### DOCUMENT TEXT
STOCKS TO WATCH: Decision time looms for M&C Saatchi investors

STOCKS TO WATCH: With deadlines approaching and competing offers battling it out, you have to feel for puzzled M&C Saatchi shareholders

You have to feel for M&C Saatchi shareholders. 

They have two takeover offers to choose between – or stick with the advertising group and its buoyant performance. 

Expansion plans are going perfectly well without the need for another party to get involved, a trading update seemed to imply last week. 

Decision time: M&C Saatchi shareholders have two takeover offers to choose between

The bids come from UK ‘Tech Queen’ Vin Murria, a serial entrepreneur whom M&C has rejected from the start, and Next Fifteen Communications. 

The trouble is both offers include shares and cash. So, whether one deal is better than the other has swung back and forth with the share price. 

Next Fifteen may now have pulled ahead, as its offer has risen to more than 200p a share. 

This could be enough to swing some shareholders. 

An insider told Stocks To Watch a few weeks ago a 200p bid would be the threshold. 

With deadlines approaching in the coming weeks, and competing offers battling it out, many investors will still be scratching their heads.

Serica Energy rejects latest Kistos bid

North Sea oil group Serica Energy has rejected a new proposal from upstart Kistos, saying its £1.15billion bid was still too low.

### WHAT YOU WILL DO
A) According to the M&C Saatchi article, which two parties have made takeover offers for the advertising group?
B) Using the M&C Saatchi article, explain why it has been hard to say which of the two offers is better.
C) Copy the M&C Saatchi article word for word, beginning at the words "They have two" and stopping after "200p a share.".

### DATASET RECORDS

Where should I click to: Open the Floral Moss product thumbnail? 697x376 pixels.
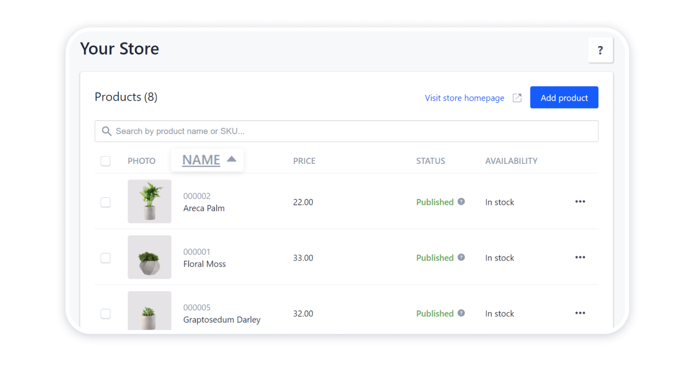tap(149, 257)
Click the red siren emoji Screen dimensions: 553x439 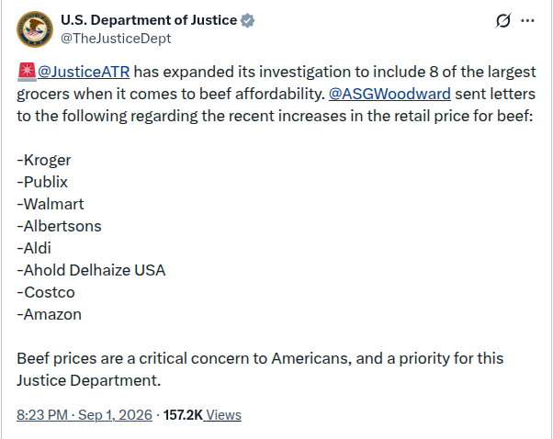pyautogui.click(x=27, y=72)
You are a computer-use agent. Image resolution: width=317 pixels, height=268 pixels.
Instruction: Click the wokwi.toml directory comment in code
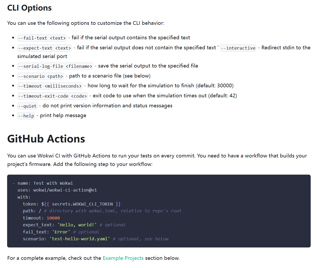113,211
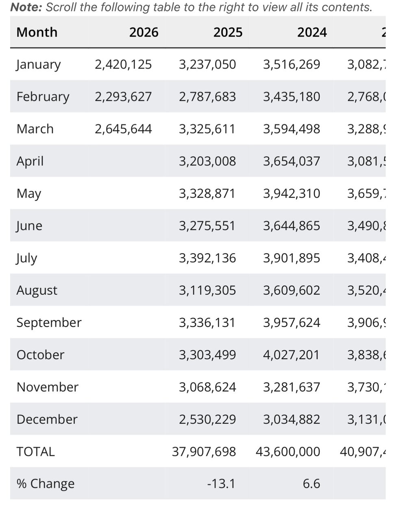Click the September row label
This screenshot has width=394, height=521.
coord(49,322)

### YOUR RESPONSES
A) Vin Murria and Next Fifteen Communications.

B) Both offers include shares as well as cash. Because of this, which deal looks better has swung back and forth with the share price.

C)
They have two takeover offers to choose between – or stick with the advertising group and its buoyant performance. 

Expansion plans are going perfectly well without the need for another party to get involved, a trading update seemed to imply last week. 

Decision time: M&C Saatchi shareholders have two takeover offers to choose between

The bids come from UK ‘Tech Queen’ Vin Murria, a serial entrepreneur whom M&C has rejected from the start, and Next Fifteen Communications. 

The trouble is both offers include shares and cash. So, whether one deal is better than the other has swung back and forth with the share price. 

Next Fifteen may now have pulled ahead, as its offer has risen to more than 200p a share.